The facts and quotes and history and scenes start to stack up, and it’s really up to the writer to either do something entirely new or stylistically provocative with the prose. For all its reporting and research skill, I didn’t feel like Still Life quite did that kind of thing, but I did keep thinking it was tightly sewn, which seemed metaphorically apt.
This isn’t Still Life‘s fault, but reading it made me think of countless other books that are shelved in “cultural studies” (hello, make room, I’m squeezed in there too) that each try to be a broad survey of something Big and/or Odd, in order to prove that it is … Big and/or Odd. I’m thinking here of that disappointing Rebecca Mead book a few years ago about the wedding-industrial complex — One Perfect Day — where she went all over the world and gathered examples of the Bridezilla culture and then didn’t say anything. Mead’s book had an amazing cover (it was a receipt stapled to an engraved wedding invitation, see?) and yet it just fizzled and pooped all the way through. It was about something outrageous and bizarre and hilarious and heartbreaking and yet it was no fun.
These are books of reportage. Most of them lack full narratives, and instead provide glimpses and partial narratives in the form of topical profiles. They always look like they might be absorbing and strange and then often aren’t. They’re always coming out, though — books about NASCAR, about garbage, about sushi, about Chinese food, about poker, about competitive-eating contests, about beauty pageants, about spelling bees, about toilets, about interstates, about everything. My friend Mike Schaffer did a very good one about the pet industry. I maybe could have done my book about America and Christmas that way — traveled the country more, given shorter glimpses of more examples, hopping from here to there for a more “complete” and straight-journalistic picture of the holiday industry and economy. Instead, I chose to hunker down in the same place with a few people and do the story that way.
I don’t think a case can be made that one way is more right or not, because it really depends on the book. But I do wonder what convinces publishers to greenlight these sort of “a journey into the world of …” or “dispatches from the strange world of …” proposals from authors, which are basically built around a writer hitting the road to explore a subject in a survey approach. If I was an editor considering those kinds of proposals, I’d want to know what the underlying thread will be. I’d want point of view — which is different from and more nuanced than a book that will be opinionated. It’s about voice. When people pay $25 for a book (or $10 for the e-book), I feel like they’re giving you permission to write the hell out of it and have something to say.
• • •
All right, everything I just said? About books needing more style, more voice, more viewpoint, more artful writing? And what I posted on this blog earlier this month, Michael Brick’s screed about those readers and editors who complain about something being “overwritten”? Well, get ready for the radioactive blast of my contradiction bomb. Get ready for About a Mountain, by John D’Agata.
Oh, how I scowled while reading this PATHETICALLY OVERWRITTEN book, all the way to the very end. (It’s not very long. I kept throwing it across the room in disgust and then had to go retrieve it, so I could continue not liking it. So that’s actually kind of a compliment.) I am fascinated by John D’Agata’s writing, and, clearly, so is John D’Agata.
Also, there is a blurb on the front, transmitted from the grave of David Foster Wallace: “John D’Agata is one of the most significant U.S. writers to emerge in the past few years.”
One of. The past few years.

▸ **TO DO**:
1. Reproduce the stretch of the book review from "Also, there is" through "of. The past few years.".
2. Pick up the book review after its final line and keep writing it.

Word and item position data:
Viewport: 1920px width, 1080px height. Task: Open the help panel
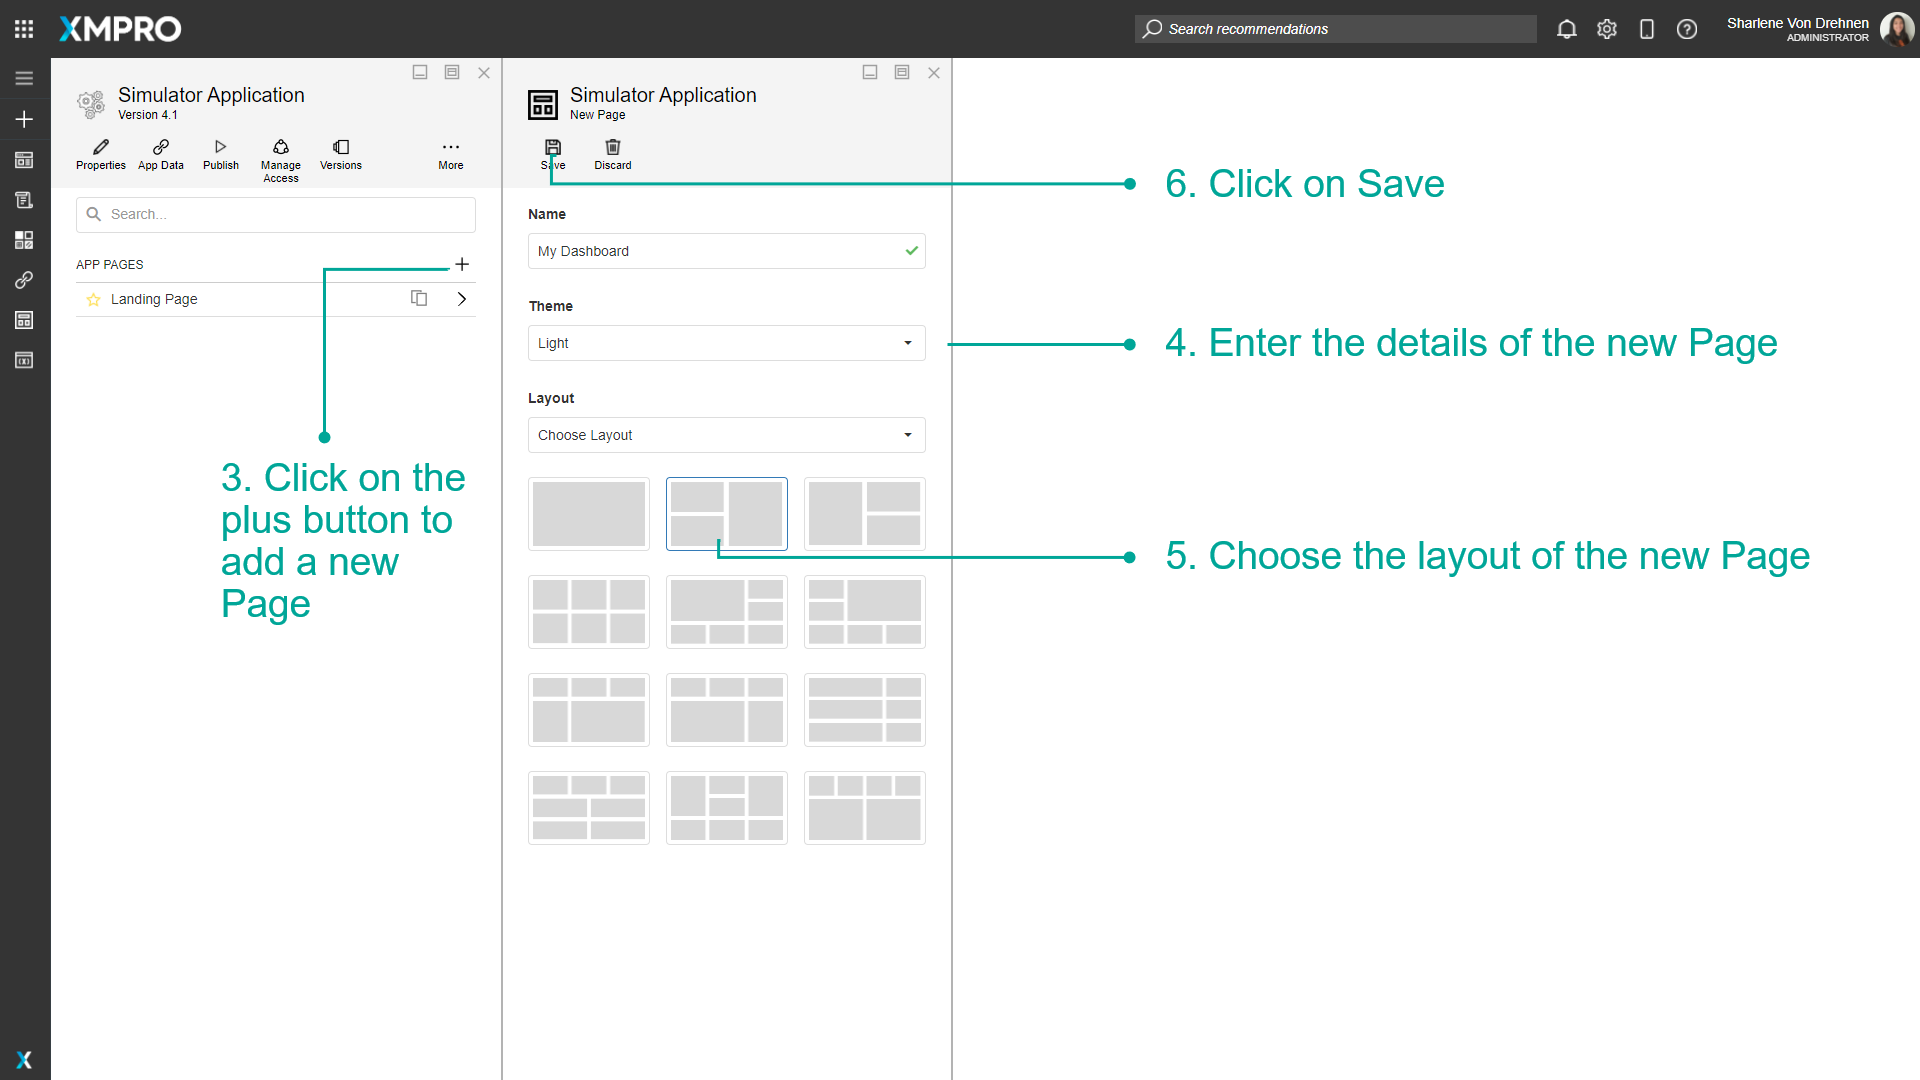1687,29
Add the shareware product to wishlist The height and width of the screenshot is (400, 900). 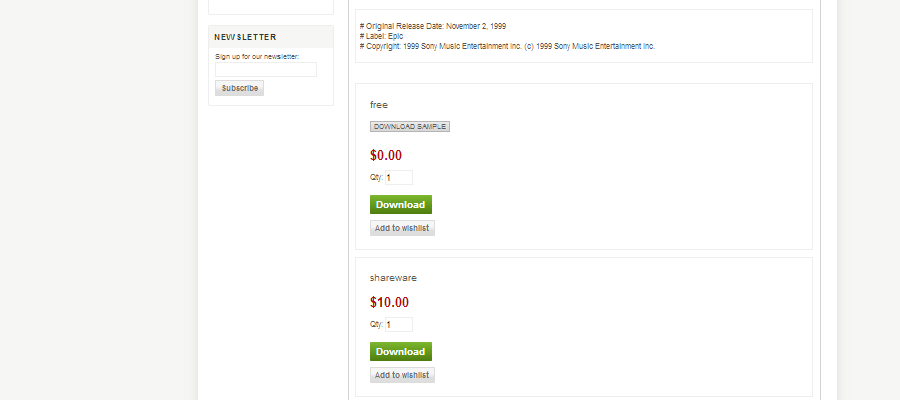[x=402, y=375]
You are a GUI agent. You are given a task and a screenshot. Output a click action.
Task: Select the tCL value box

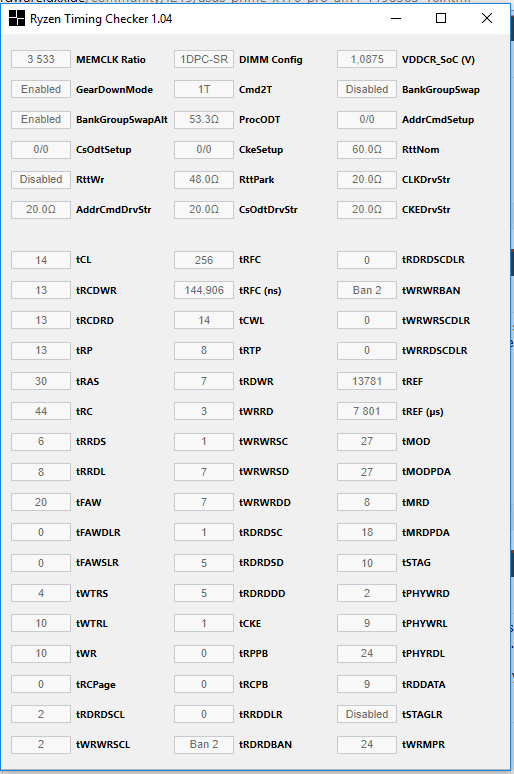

▸ **ANSWERS FOR THE TASKS**:
1.
Also, there is a blurb on the front, transmitted from the grave of David Foster Wallace: “John D’Agata is one of the most significant U.S. writers to emerge in the past few years.”
One of. The past few years.

2.
Well, I don’t think so, but I do think he is one of the most egregious Joan Didion imitators I’ve ever read, and that’s saying something, because it takes one to know one. (He who smelled it, dealt it. Smeller’s the feller. Etc.) And I don’t mean the ’60s-style “Goodbye to All That” kind of Didionesque prose that everyone equates with “writing like Joan Didion,” but the later Didion; the post-Miami/pre-Magical Thinking Didion; the ’90s Didion of all those dense New York Review of Books articles, who piles up statistics and figures and half-quotes taken from deep down in news articles or beneath layers of official reports and sculpts it all into long, lush sentences of ominous doublespeak. That’s the Didion that D’Agata is mimicking here. Really, this whole book is Didion karaoke.
The mountain in About a Mountain is Yucca Mountain — the much maligned, questionably unsafe, and recently derailed Nevada site chosen to house the nation’s nuclear waste into eternity. Yucca is always an interesting subject, I guess, but this is more about how D’Agata learned about it, read it about it, visited it, and then wrote 200 pages of dreamy, spooky, I-just-discovered-the-West, essayistic words about it.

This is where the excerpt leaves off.